◆ DESCRIPTION OF THE TASK ◆
This exercise calls for the line with "wird jetzt berechnet, die", the line with "O Que E Desenvolvimento Pessoal (304, 2483)", and all lines between them in the material below, output exactly and with no other lines.

◆ THE INPUT ◆

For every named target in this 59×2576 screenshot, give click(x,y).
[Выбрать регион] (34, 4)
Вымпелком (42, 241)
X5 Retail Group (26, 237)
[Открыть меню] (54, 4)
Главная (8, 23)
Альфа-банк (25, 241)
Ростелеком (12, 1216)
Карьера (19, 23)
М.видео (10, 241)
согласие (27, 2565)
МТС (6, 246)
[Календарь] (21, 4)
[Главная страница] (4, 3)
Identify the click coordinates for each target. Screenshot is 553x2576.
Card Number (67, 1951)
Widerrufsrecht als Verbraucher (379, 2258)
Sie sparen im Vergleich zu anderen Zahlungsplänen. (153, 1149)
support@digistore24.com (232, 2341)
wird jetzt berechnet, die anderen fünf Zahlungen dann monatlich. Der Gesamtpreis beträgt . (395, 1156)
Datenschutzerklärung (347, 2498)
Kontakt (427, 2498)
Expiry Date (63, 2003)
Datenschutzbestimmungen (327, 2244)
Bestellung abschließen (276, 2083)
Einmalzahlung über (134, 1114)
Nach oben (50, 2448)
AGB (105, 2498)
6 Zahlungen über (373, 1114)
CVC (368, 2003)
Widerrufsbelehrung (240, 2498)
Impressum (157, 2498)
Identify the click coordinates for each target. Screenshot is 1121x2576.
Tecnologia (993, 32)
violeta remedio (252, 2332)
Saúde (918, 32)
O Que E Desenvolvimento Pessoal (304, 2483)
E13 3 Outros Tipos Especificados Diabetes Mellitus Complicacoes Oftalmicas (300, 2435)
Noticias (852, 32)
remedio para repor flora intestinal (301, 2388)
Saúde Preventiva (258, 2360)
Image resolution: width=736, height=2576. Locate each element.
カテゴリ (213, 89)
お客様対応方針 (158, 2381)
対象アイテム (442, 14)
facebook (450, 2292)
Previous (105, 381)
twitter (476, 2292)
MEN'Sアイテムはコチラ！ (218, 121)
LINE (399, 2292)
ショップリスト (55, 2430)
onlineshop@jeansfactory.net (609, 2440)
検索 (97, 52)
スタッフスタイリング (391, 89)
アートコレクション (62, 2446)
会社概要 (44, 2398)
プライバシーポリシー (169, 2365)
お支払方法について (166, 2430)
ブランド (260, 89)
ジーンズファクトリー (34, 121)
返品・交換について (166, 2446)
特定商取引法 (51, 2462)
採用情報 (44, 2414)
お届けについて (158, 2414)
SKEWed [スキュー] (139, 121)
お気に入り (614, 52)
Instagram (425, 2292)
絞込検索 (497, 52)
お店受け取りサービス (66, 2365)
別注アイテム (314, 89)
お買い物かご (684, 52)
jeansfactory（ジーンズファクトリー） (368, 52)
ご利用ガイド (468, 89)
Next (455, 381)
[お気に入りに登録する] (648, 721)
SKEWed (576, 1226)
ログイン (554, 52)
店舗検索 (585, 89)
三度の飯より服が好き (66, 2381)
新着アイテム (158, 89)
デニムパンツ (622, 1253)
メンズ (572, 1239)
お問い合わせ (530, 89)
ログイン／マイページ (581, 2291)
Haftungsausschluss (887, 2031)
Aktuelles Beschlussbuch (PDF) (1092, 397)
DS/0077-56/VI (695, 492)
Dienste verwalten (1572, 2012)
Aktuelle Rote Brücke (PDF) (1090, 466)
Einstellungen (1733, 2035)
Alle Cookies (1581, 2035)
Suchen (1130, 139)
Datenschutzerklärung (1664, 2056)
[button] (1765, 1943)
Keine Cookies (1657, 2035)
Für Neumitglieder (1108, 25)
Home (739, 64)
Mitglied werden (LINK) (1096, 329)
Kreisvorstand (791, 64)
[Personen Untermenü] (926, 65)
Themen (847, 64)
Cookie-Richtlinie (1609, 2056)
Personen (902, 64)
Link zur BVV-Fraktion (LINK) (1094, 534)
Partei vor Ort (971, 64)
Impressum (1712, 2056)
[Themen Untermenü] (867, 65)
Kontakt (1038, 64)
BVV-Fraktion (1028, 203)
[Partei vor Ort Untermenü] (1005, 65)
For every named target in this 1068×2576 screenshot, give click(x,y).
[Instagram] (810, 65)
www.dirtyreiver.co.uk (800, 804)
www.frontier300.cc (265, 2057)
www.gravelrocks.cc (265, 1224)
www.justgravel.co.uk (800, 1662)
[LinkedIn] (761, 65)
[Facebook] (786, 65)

◆ RESULT OF THIS TASK ◆
wird jetzt berechnet, die anderen fünf Zahlungen dann monatlich. Der Gesamtpreis beträgt . (395, 1156)
Datenschutzerklärung (347, 2498)
Kontakt (427, 2498)
Expiry Date (63, 2003)
Datenschutzbestimmungen (327, 2244)
Bestellung abschließen (276, 2083)
Einmalzahlung über (134, 1114)
Nach oben (50, 2448)
AGB (105, 2498)
6 Zahlungen über (373, 1114)
CVC (368, 2003)
Widerrufsbelehrung (240, 2498)
Impressum (157, 2498)
Identify the click coordinates for each target. Screenshot is 1121x2576.
Tecnologia (993, 32)
violeta remedio (252, 2332)
Saúde (918, 32)
O Que E Desenvolvimento Pessoal (304, 2483)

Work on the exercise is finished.